RFR 8087198: G1 card refinement: batching, sorting, joining, prefetching

Thu Jun 11 11:20:33 UTC 2015

Hi guys,

I have been experimenting a bit with G1 card refinement. Thought I¹d check
if anyone finds this interesting. ;)

Basically we currently process cards one by one even though they always
come in groups of at the very least G1UpdateBufferSize. The cards may or
may not follow a particularly cache friendly order, depending on how lucky
we are, and need to do things like seek the start of the card quite often,
as well as cutting arrays at the card intervals, even though many times
the batches of cards could be linearly scanned and follow a contiguous
order.

What my patch does is to first clean all the G1UpdateBufferSize cards and
potentially swap some with the hot card cache. Then after that, the cards
are sorted in address order for nicer cache interactions. Then the cards
are processed 16 at a time.
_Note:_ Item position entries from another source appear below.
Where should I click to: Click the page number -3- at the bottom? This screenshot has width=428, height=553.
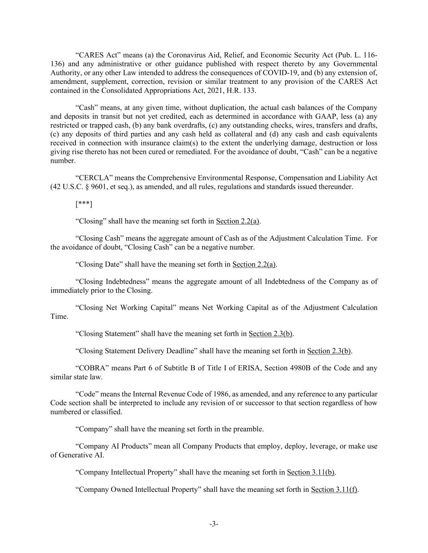pyautogui.click(x=214, y=524)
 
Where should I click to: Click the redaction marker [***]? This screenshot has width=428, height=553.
pyautogui.click(x=84, y=204)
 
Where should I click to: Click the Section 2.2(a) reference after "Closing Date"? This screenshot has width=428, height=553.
pyautogui.click(x=254, y=264)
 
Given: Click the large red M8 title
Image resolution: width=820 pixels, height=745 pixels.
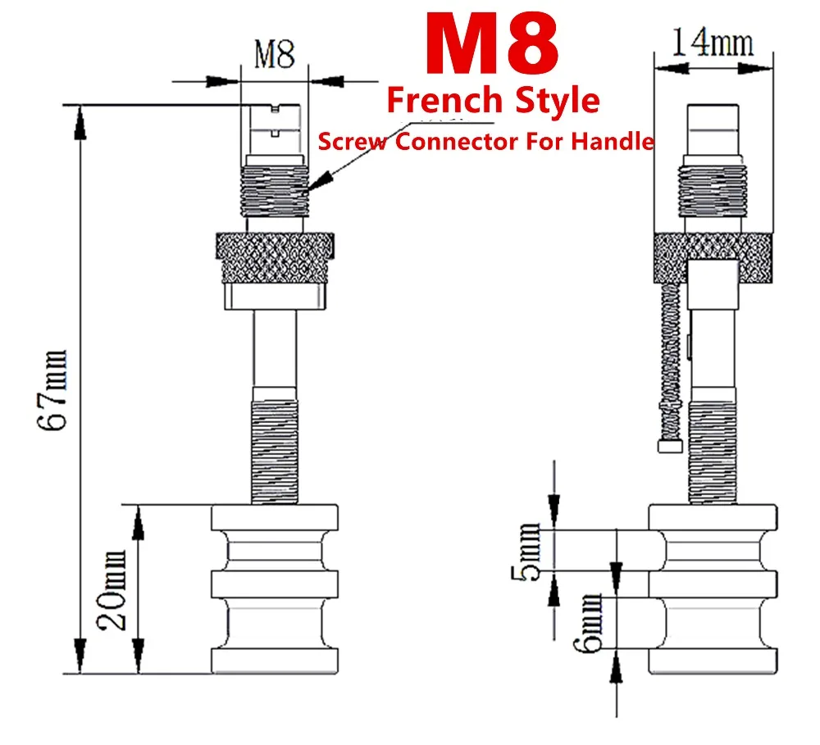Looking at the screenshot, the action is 491,44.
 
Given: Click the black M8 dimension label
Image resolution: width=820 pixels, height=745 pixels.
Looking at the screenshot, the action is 275,54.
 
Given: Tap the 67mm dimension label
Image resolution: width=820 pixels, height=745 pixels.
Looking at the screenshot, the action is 52,391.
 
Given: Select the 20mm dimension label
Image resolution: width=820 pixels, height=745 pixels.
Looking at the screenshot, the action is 112,590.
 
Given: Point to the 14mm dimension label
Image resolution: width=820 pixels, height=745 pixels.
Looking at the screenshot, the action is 713,42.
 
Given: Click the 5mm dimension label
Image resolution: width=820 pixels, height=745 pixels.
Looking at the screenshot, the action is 526,552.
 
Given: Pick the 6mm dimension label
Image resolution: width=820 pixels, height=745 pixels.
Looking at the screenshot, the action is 588,623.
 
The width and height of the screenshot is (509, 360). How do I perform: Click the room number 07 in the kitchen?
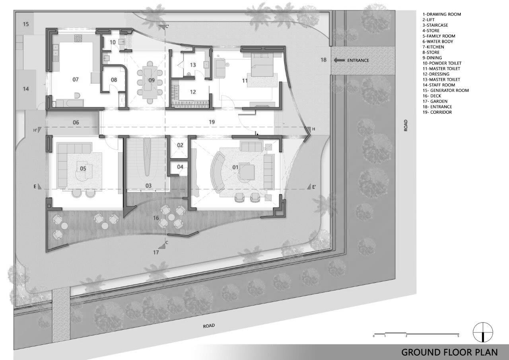(76, 80)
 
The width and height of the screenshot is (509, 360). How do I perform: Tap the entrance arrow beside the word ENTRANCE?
(339, 60)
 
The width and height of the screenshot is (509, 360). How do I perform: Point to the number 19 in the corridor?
(212, 122)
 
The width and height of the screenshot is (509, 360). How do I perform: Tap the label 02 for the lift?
(180, 145)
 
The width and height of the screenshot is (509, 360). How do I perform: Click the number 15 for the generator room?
(26, 24)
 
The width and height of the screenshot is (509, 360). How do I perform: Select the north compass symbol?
(483, 333)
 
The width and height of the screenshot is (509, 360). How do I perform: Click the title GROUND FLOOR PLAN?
(449, 352)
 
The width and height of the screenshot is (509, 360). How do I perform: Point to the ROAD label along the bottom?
(209, 325)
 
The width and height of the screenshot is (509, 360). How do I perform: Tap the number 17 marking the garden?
(156, 252)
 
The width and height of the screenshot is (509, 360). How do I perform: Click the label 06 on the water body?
(76, 123)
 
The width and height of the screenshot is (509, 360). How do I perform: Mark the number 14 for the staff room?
(26, 89)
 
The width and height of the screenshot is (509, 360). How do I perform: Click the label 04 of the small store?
(180, 167)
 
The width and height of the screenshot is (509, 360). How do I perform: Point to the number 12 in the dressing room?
(193, 92)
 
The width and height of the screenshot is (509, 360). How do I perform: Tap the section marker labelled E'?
(314, 187)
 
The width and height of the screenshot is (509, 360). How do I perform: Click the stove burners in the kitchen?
(78, 39)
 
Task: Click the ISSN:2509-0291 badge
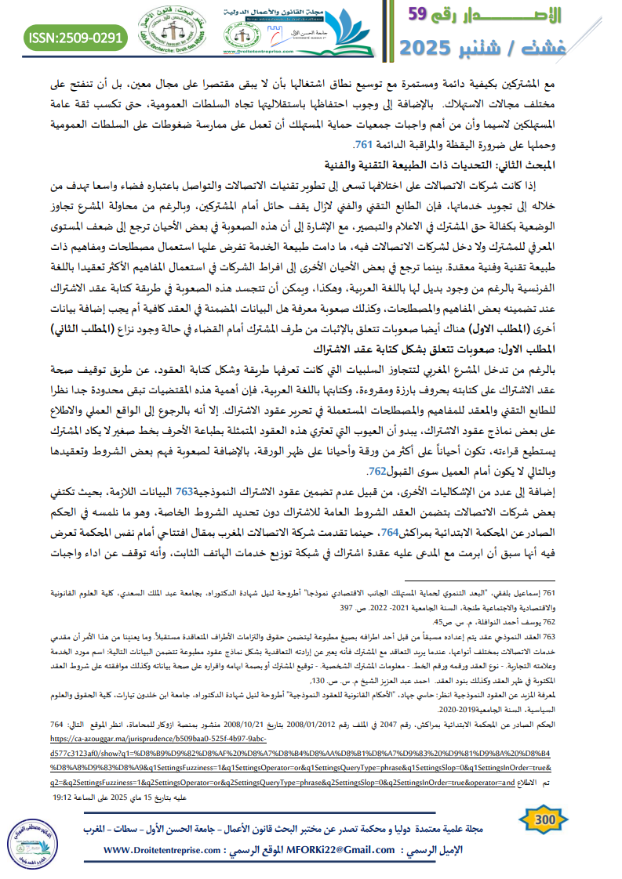point(75,36)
The cards are joined together if consecutive,
and intervals with re-dirtied cards are split so that finding the start of
the card does not happen so often. The start of the next scanning interval
is prefetched while the current interval is scanned for references.

Webrev with demo:
http://cr.openjdk.java.net/~eosterlund/g1_experiments/card_refinement/webre
v.00/

RFE ID:
https://bugs.openjdk.java.net/browse/JDK-8087198

In the DaCapo benchmarks I could find for instance 3.2% speedup in both fop
(configured to achieve 1 ms latency with a small 64M heap) and h2 3%
speedup running default settings on 512M heap. The measurements were taken
after 40 warmup iterations, and then sampled the average of 10 iterations.

If somebody is interested in sponsoring something like this, it would be
interesting to see how this performs in your favourite benchmarks. I
suspect this kind of stuff is
more important when you deal with larger heaps.

Thanks,
/Erik